EXERCISE TEXT:
U.S. Senate Committee on Finance

09/17/2024 | Press release | Distributed by Public on 09/17/2024 08:47

Wyden Statement at Finance Hearing on the Inflation Reduction Act and Lower Health Care Costs

September 17,2024

Wyden Statement at Finance Hearing on the Inflation Reduction Act and Lower Health Care Costs

As Prepared for Delivery

Today, the Finance Committee will look at two health care choices for America.

One choice is to sign up for concepts of a health plan prescribed by Donald Trump. Over the weekend JD Vance gave Americans a preview of these concepts. He said that all Americans should not be in the same health insurance "risk pool." The Vance idea is bureaucratic lingo for an idea that should alarm millions of Americans.

Here's what it means: if you have a pre-existing condition or if you are at high risk of developing a chronic illness, insurance companies will be allowed to isolate you from younger and healthier Americans. That means they'll only sell you insurance that's prohibitively expensive or limited in benefits.

In my view, the concepts proposed by JD Vance are a prescription for discriminating against those with pre-existing conditions.

The other choice in America is to sign up for concrete health care results delivered by Democrats through the Inflation Reduction Act, which was passed into black-letter law two years ago. I'm going to take a minute and talk about the lower costs Americans are already getting thanks to what Democrats did in the IRA.

Right now, price-gouging penalties on Big Pharma are limiting the endless price increases on prescription drugs that have put the squeeze on Americans.

And here's how it's working: seniors taking an expensive cancer drug through Medicare Part B used to see their costs increase every year much faster than their Social Security benefits. With the price-gouging penalty in place, many cancer drugs only had price increases of two percent, lower than the rate of inflation and the Social Security cost-of-living adjustment. This slowdown has saved seniors and taxpayers $3 billion in the first year and a half alone.

COLLECTED DATA:
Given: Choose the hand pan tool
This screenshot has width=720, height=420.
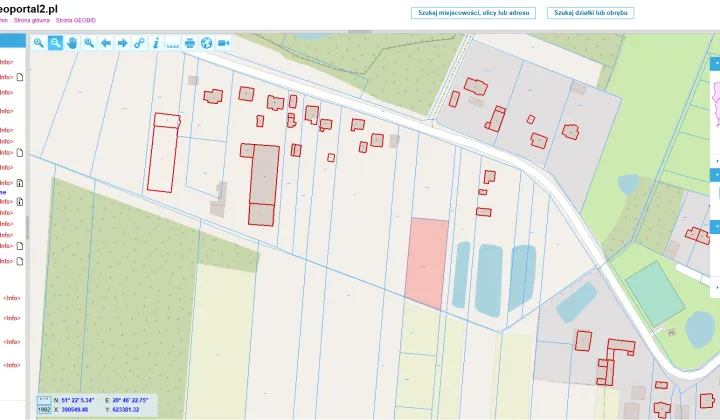Looking at the screenshot, I should [x=72, y=43].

INSTRUCTIONS TO FOLLOW:
Answer these questions from the Wyden hearing statement.
(a) What did JD Vance say all Americans should not be in the same one of?
(b) How long before the hearing was the Inflation Reduction Act passed into law?
(c) How much did the slowdown in cancer drug price increases save seniors and taxpayers, and over what period?

EXERCISE ANSWER:
(a) The same health insurance "risk pool."
(b) Two years.
(c) $3 billion in the first year and a half.